Visiting Norwich St Mary Coslany

St Mary Coslany is located in the City of Norwich, which is reputed to have had 52 medieval churches within its city walls! Inevitably today there is no need of so many for parochial purposes. This is another redundant church, which is in the care of the Norwich Historic Churches Trust, and now used as a book store. Thus, I have not been able to make photos of the interior yet.

The round tower of St Mary Coslany is perhaps the oldest of the many church towers in Norwich. It clearly dates back to the 11th century with its double belfry openings, made with flints, with the triangular heads supported by a central shaft. However these openings were not known about until the restoration after it had been reported in 1906 that “tower cracked from top to bottom, portion falling out exposing bells and bell-frame”! There is a previous report that the tower had an octagonal belfry, built about 1480.  The tower shown in a print done in the 1820s, by James Sillett, shows a round tower all the way up, and a taller tower than is there now.

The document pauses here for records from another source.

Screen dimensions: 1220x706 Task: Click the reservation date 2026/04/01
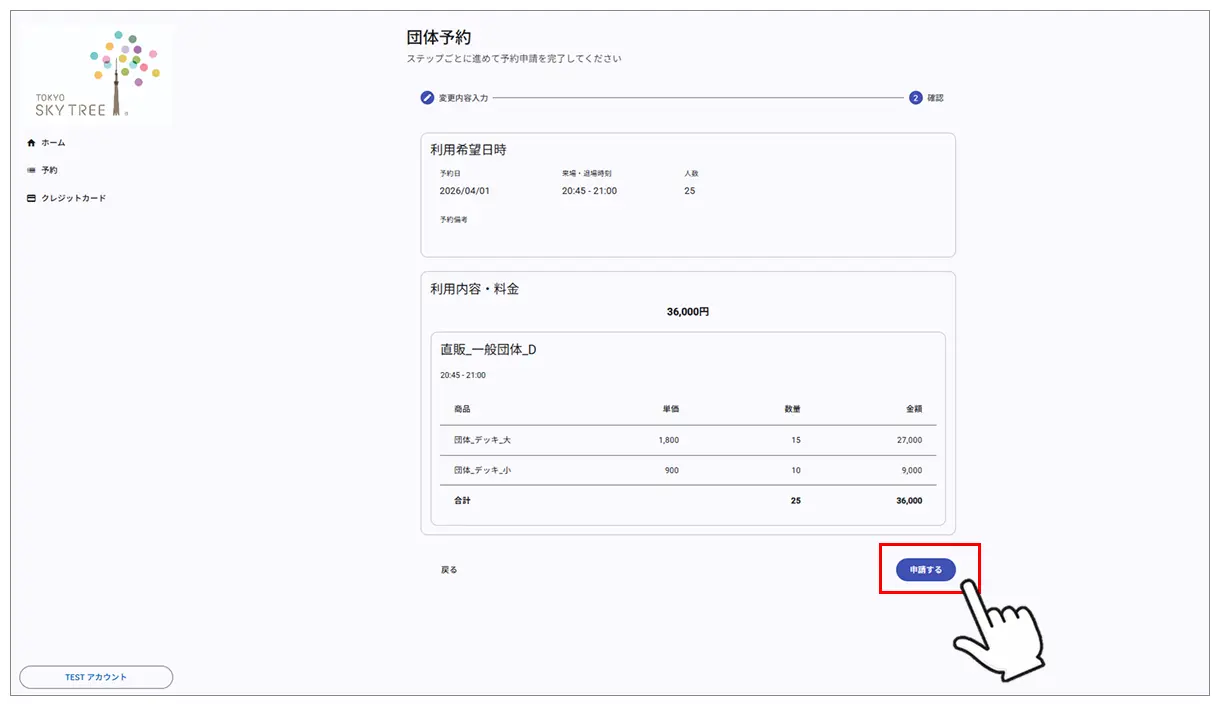[x=464, y=191]
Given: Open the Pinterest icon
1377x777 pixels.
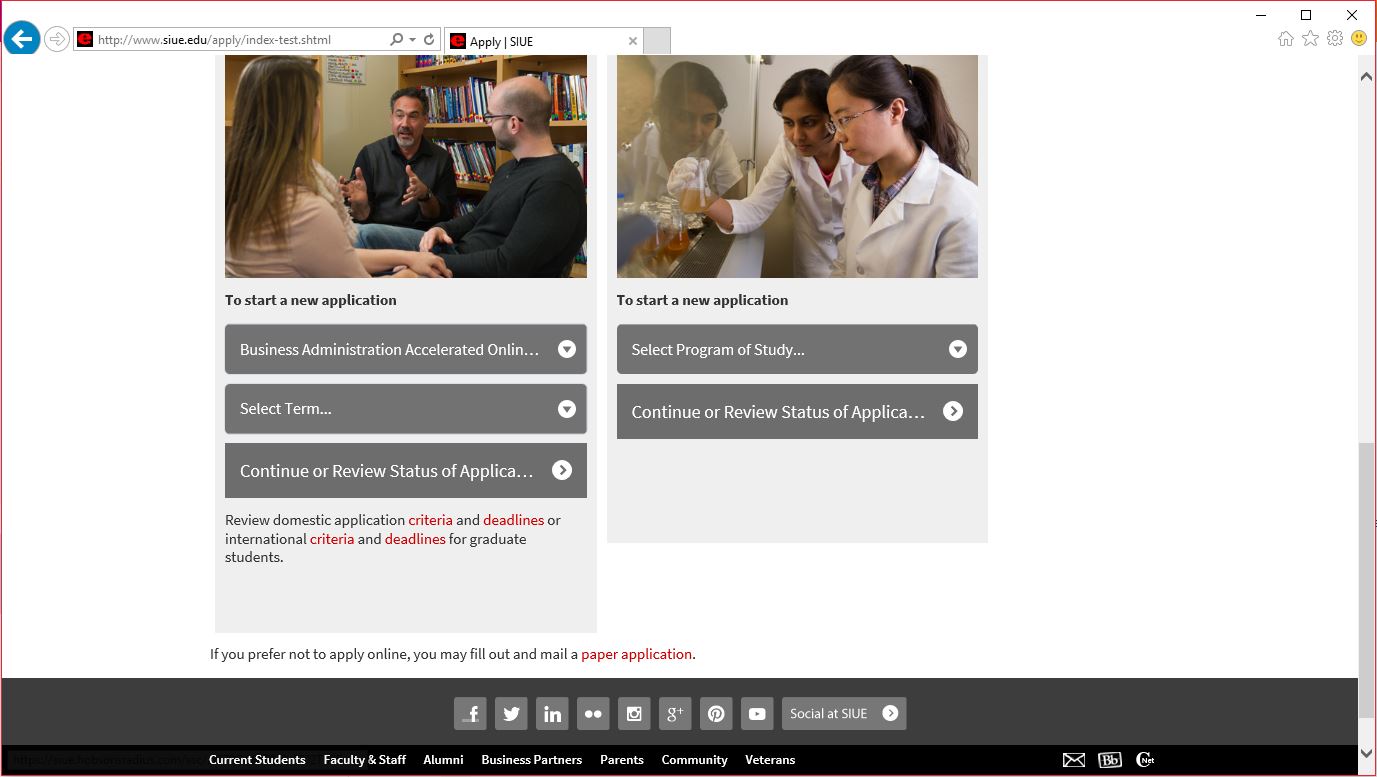Looking at the screenshot, I should point(716,713).
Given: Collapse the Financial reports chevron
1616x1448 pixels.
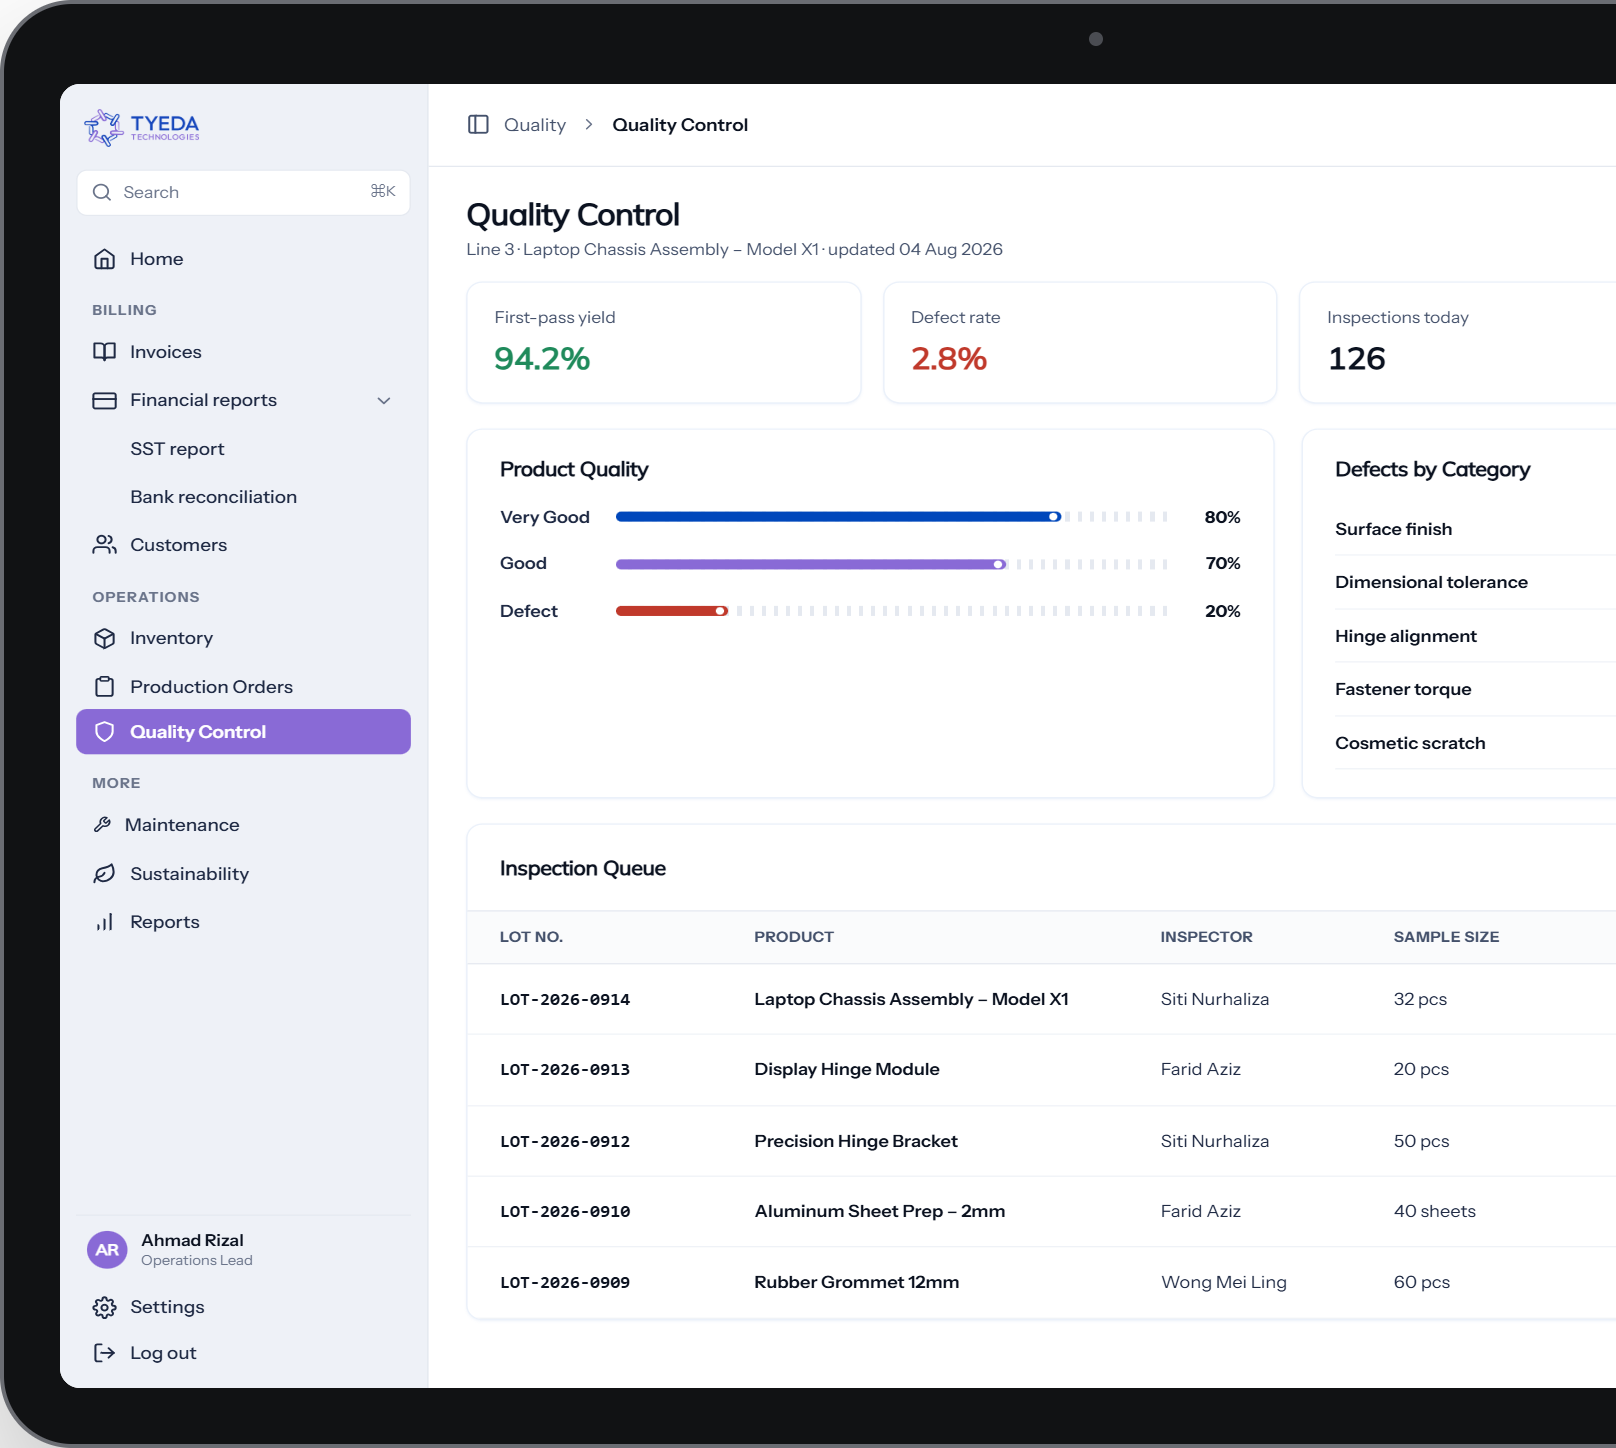Looking at the screenshot, I should 384,400.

It appears there had been major restorations done long before the ones in 1906!

This Church has transepts to the north and south, and wills survive leaving money to the building of these in 1464 and 1466. All the windows are 15th century ones with Perpendicular tracery, with particularly large ones at the ends of the two transepts, except for the north-east chancel window, which is blocked but still has tracery from the 14th century.

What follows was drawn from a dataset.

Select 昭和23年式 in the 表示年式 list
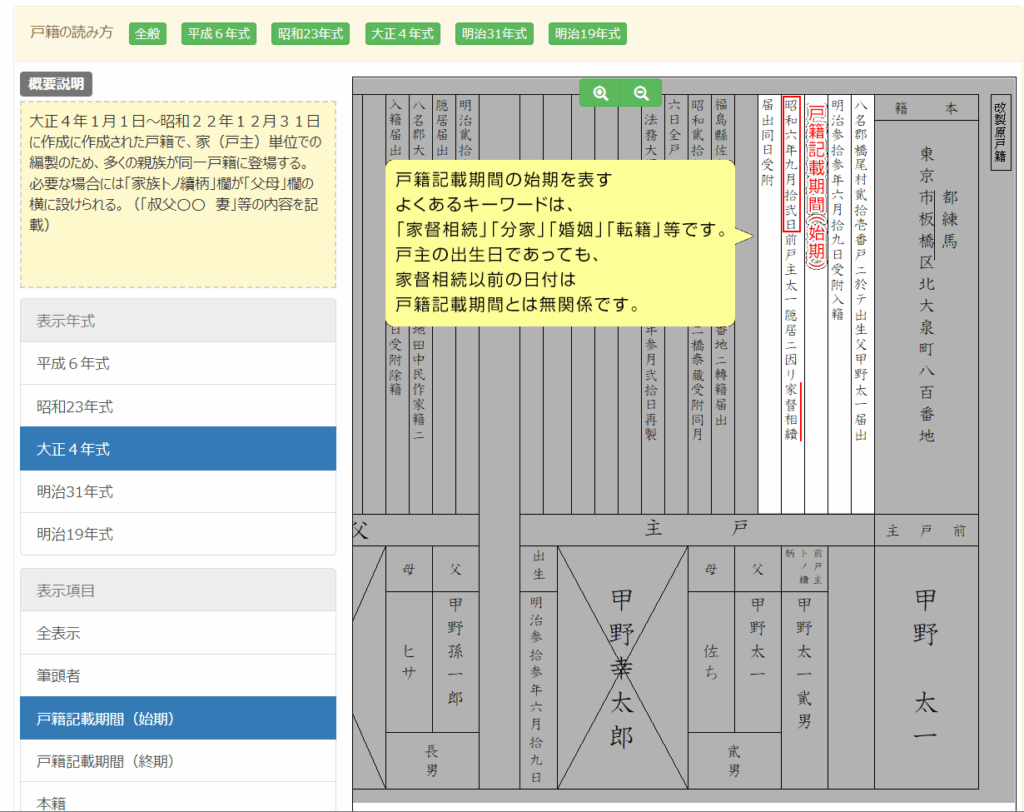1024x812 pixels. [x=178, y=407]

The impressive south porch is faced with dressed stone. It has two windows to its upper room, either side of a canopied statue niche, with a 17 th century sundial below. In the porch is a stone ceiling with lierne vaulting of ribs. The parvise (upper room) was used as a school room at one time. It still has 17 pegs along the wall plate to hold the parish fire buckets, complying with an order made in 1540.

There is a fine roof above the nave, particularly at the crossing where the two transoms meet the nave, with a central boss of Christ in Majesty surrounded by rays, and angels marking the intersections of the beams. There are several interesting memorials. On the south chancel wall is one for Clement Hyrne, who was Mayor in 1593. He is shown kneeling at a prayer desk opposite his wife Margaret, with two sons and one daughter behind them. On the north chancel wall is a monument for Martin van Kurnbeck †1578 and his wife Joan. Here the figures are cut into the stone, not inlaid with brass! In the north transept there is a brass plate for Anne Claxton, †1605, with hedgehogs in her heraldic arms. Norwich City’s Arms, with a castle, can be seen in the glass of the north window. On the west wall is a replica plaque saying “I Thomas de Lincoln have given to this altar a torch and a lamp and the rent in Colegate”.  He was a tanner and a Bailiff of the City in 1275 and 1281. The altar was to the Holy Trinity, placed at the west end of the nave.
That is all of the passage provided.